According to the commuting blog, what caused the delays and cancellations on trains out of Waterloo during the evening journey home?

[Start Page]

Wednesday, 19 December 2012

An old story

I knew it couldn't last.

Last night was a journey home from hell.  The tube bit to Waterloo actually worked fine, but all trains out of Waterloo were subject to horrendous delays and cancellations thanks to a person hit by a train 'in the Earlsfield area'.  Arriving at the station, I hopped onto the (delayed) 17:50 to Hersham.  It was rammed, but by going right down to the very tip of the platform, I managed to find a seat just before that carriage too became not only packed, but with a crowd outside the doors 10 people deep,pushing and shoving.

Sat on the train for a further half hour, before the driver announced it was being cancelled.  Got out.  Crossed the entire station to get on the (delayed) 18:24 to Hersham.  Just as rammed.  Found seat just in time in the same way.  Was smug.  Sat on train for another half hour.  Less smug.  Train cancelled.  Getting a little irritated by now.  Announcement that the 17:50 would now depart after all.  Couldn't make it back to that platform before it set off.  Got on train to (ironically) Hampton Court, thinking I could change at Surbiton to a suitable one (working on the assumption they're run services up to there and then turn them around so at least that part of the line would be frequent (wrong, by the way).

Sat on that train for ages, and it eventually left.  Changed at Surbiton.  Train to Hersham coming in from Waterloo about 20 minutes later.  Impossible to get on - for me, or any of the 100 or so other people waiting for it on the platform at Surbiton.  Had enough.  Got taxi home.  Made it home for 21:15 against an original (planned) arrival time of 18:21.  That's a one hour, 54 minute delay.  £285.00.  Plus £20 for the taxi: £305.00.

This morning, the 06:20 from Hersham to Waterloo was five minutes' delayed, and the connecting Bakerloo Line tube to Edgware Road as further two minutes.  That £17.50 more for a grand total of two hours, one minute and £322.50.

I am very, very unimpressed.

Tuesday, 18 December 2012

A new beginning

I moved house last week, and accordingly my travel situation has changed.  I now take South West Trains from Hersham to Waterloo, and then the usual Bakerloo Line to Edgware Road.

And it was a promising start this morning: 'just' one minute's delay on the train and a further minute on the Bakerloo Line.  Total of two minutes and £5.  (Please note, the train goes into TfL's network, so I'm adding delays on this line to their charges - only, however, if the delay accrues after I have departed Surbiton, a stop on the way (or, on the reverse journey, before Surbiton), since delays before (after) then are not within zones 1-6.  That's being fair, see?  Clear?  Tough!

[End Page]
[Start Recorded information]

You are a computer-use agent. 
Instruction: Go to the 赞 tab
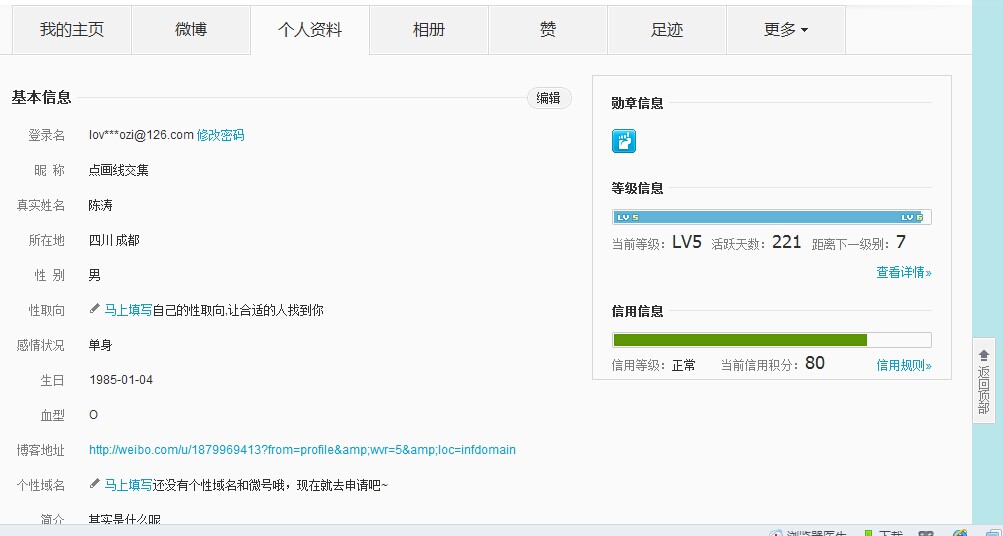click(548, 30)
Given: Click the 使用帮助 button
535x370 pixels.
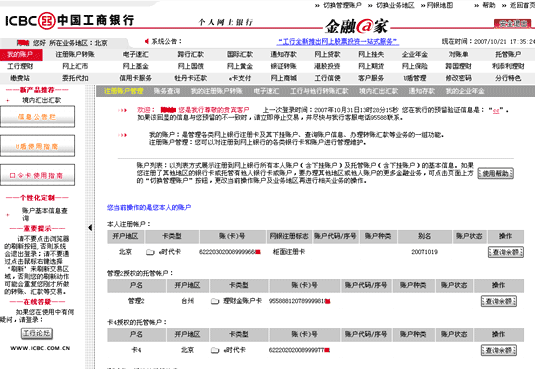Looking at the screenshot, I should tap(495, 173).
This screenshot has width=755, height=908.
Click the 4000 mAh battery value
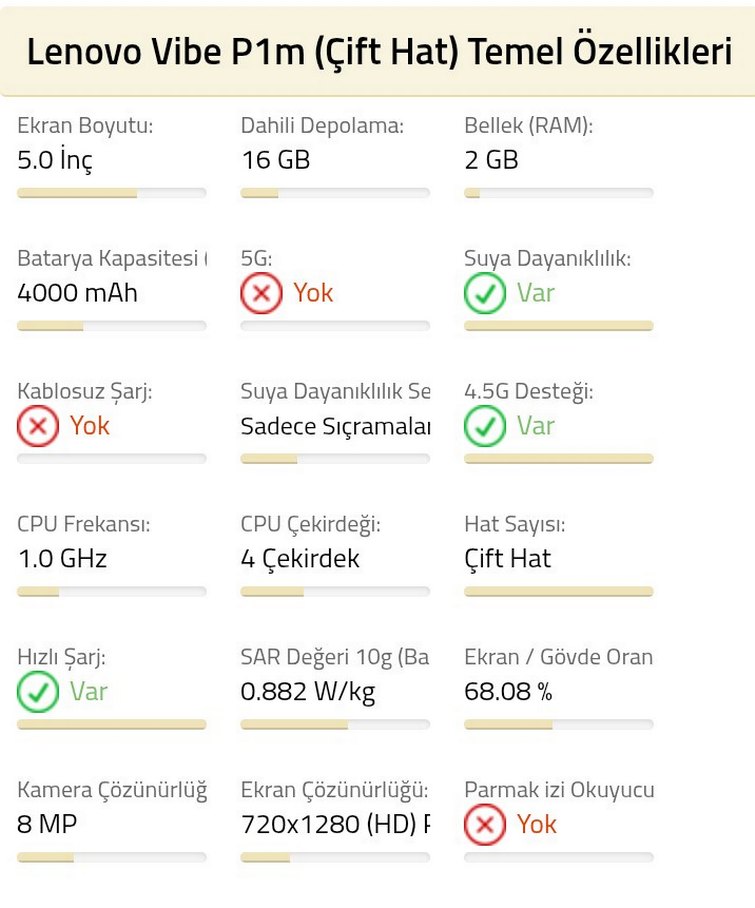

[End Recorded information]

Expected answer:
A person was hit by a train in the Earlsfield area.